Brennender Himbeer-Lkw legt A14 bei Bernburg stundenlang lahm
Ein mit frischen Himbeeren beladener Sattelzug ist auf der Autobahn 14 im Salzlandkreis in Brand geraten und hat für massive Verkehrsbehinderungen gesorgt. Der Vorfall ereignete sich am Morgen in der Nähe von Bernburg, wo der 51-jährige Fahrer während der Fahrt plötzlich Rauch im Bereich der Vorderachse seiner Zugmaschine bemerkte.
Fahrer bringt sich in Sicherheit, während Flammen auflodern
Der erfahrene Lkw-Fahrer reagierte umgehend und lenkte seinen brennenden Sattelzug auf den Standstreifen, bevor er sich selbst in Sicherheit brachte. Zum Glück wurde bei dem spektakulären Vorfall niemand verletzt, wie die örtliche Polizei bestätigte. Die Flammen griffen jedoch schnell auf den mit Früchten beladenen Auflieger über und entwickelten sich zu einem Vollbrand.
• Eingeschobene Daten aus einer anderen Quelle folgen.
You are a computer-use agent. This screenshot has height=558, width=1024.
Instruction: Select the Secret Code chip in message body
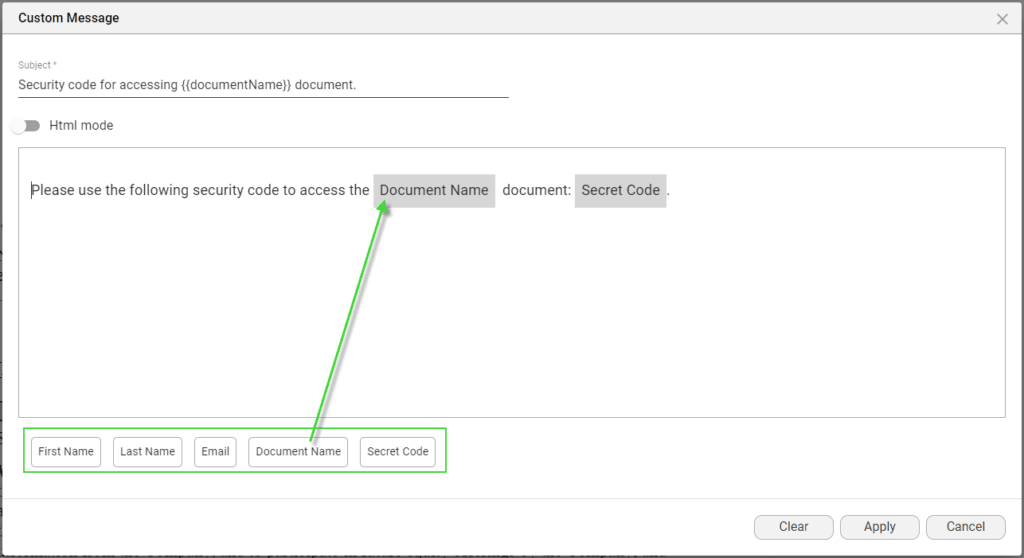pos(620,190)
Einsatzkräfte der Feuerwehr rückten mit mehreren Löschfahrzeugen an und bekämpften das Feuer über einen längeren Zeitraum. Die Löscharbeiten gestalteten sich aufgrund der brennenden Ladung besonders anspruchsvoll, berichteten Augenzeugen vor Ort. Der Lastwagen wurde durch die intensive Hitzeentwicklung so stark beschädigt, dass er nach dem Löschen abgeschleppt werden musste.
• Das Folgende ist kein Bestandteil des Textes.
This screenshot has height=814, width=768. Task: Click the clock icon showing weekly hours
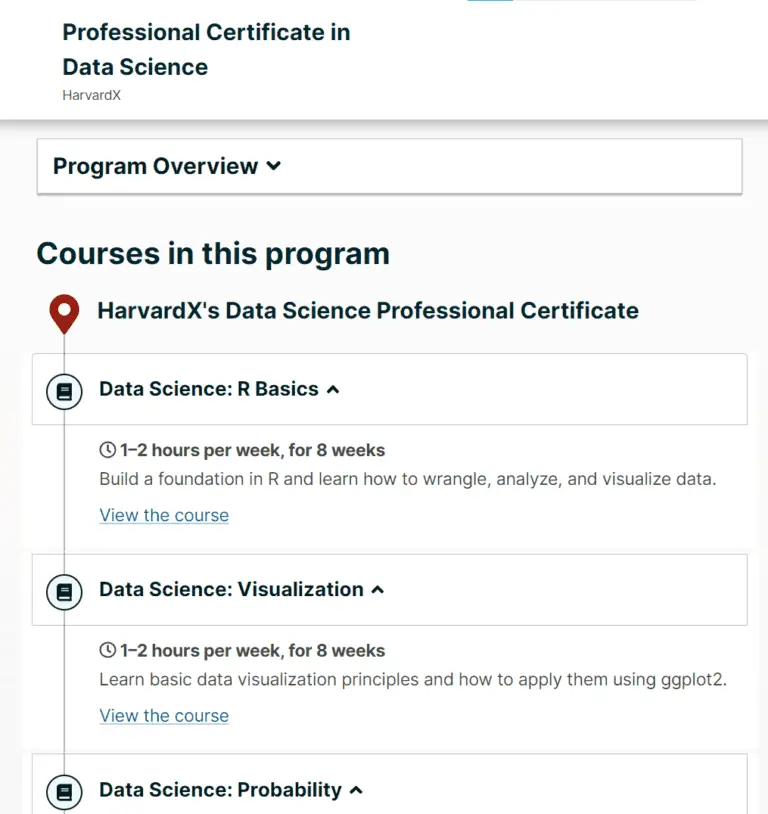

23 Tonnen Himbeeren komplett zerstört
Die traurige Bilanz des Vorfalls: Die gesamte Ladung von etwa 23 Tonnen frischer Himbeeren wurde durch das Feuer und das Löschwasser unrettbar zerstört. Die wertvollen Früchte, die vermutlich für die Weiterverarbeitung in der Lebensmittelindustrie bestimmt waren, sind nun nicht mehr verwertbar und stellen einen erheblichen wirtschaftlichen Verlust dar.
Nach ersten Ermittlungen der Behörden könnte ein defekter Vorderreifen den Brand ausgelöst haben. Die genaue Ursache wird jedoch noch durch Sachverständige untersucht, um ähnliche Vorfälle in Zukunft zu verhindern. Die Ermittlungen konzentrieren sich auf mögliche technische Defekte am Fahrzeug.
Vollsperrung und massive Verkehrsbehinderungen
Wegen der Löscharbeiten wurde die Autobahn 14 in Richtung Dresden zwischen den Anschlussstellen Staßfurt und Bernburg vollständig gesperrt. Der Verkehr wurde über die Anschlussstelle Bernburg umgeleitet, was zu erheblichen Staus und Verzögerungen führte. Autofahrer mussten sich auf stundenlange Behinderungen einstellen, die den Berufsverkehr in der Region erheblich beeinträchtigten.
Erst am Abend konnte die Vollsperrung wieder aufgehoben werden, nachdem die Bergungsarbeiten weitgehend abgeschlossen waren. Die Autobahn GmbH des Bundes teilte mit: „Ein Großteil der Bergungs- und Räumarbeiten ist abgeschlossen. Im Bereich des Standstreifens finden jedoch weiterhin Arbeiten statt.“ Das genaue Ausmaß der entstandenen Schäden am Fahrzeug und an der Infrastruktur lässt sich derzeit noch nicht abschließend einschätzen.
Der Vorfall zeigt erneut, wie schnell sich technische Defekte bei Lastwagen zu gefährlichen Situationen entwickeln können. Regelmäßige Fahrzeugkontrollen und vorausschauendes Fahrverhalten bleiben entscheidend für die Verkehrssicherheit auf deutschen Autobahnen. Die betroffene Strecke der A14 ist nun wieder für den Verkehr freigegeben, während die Aufräumarbeiten am Standstreifen fortgesetzt werden.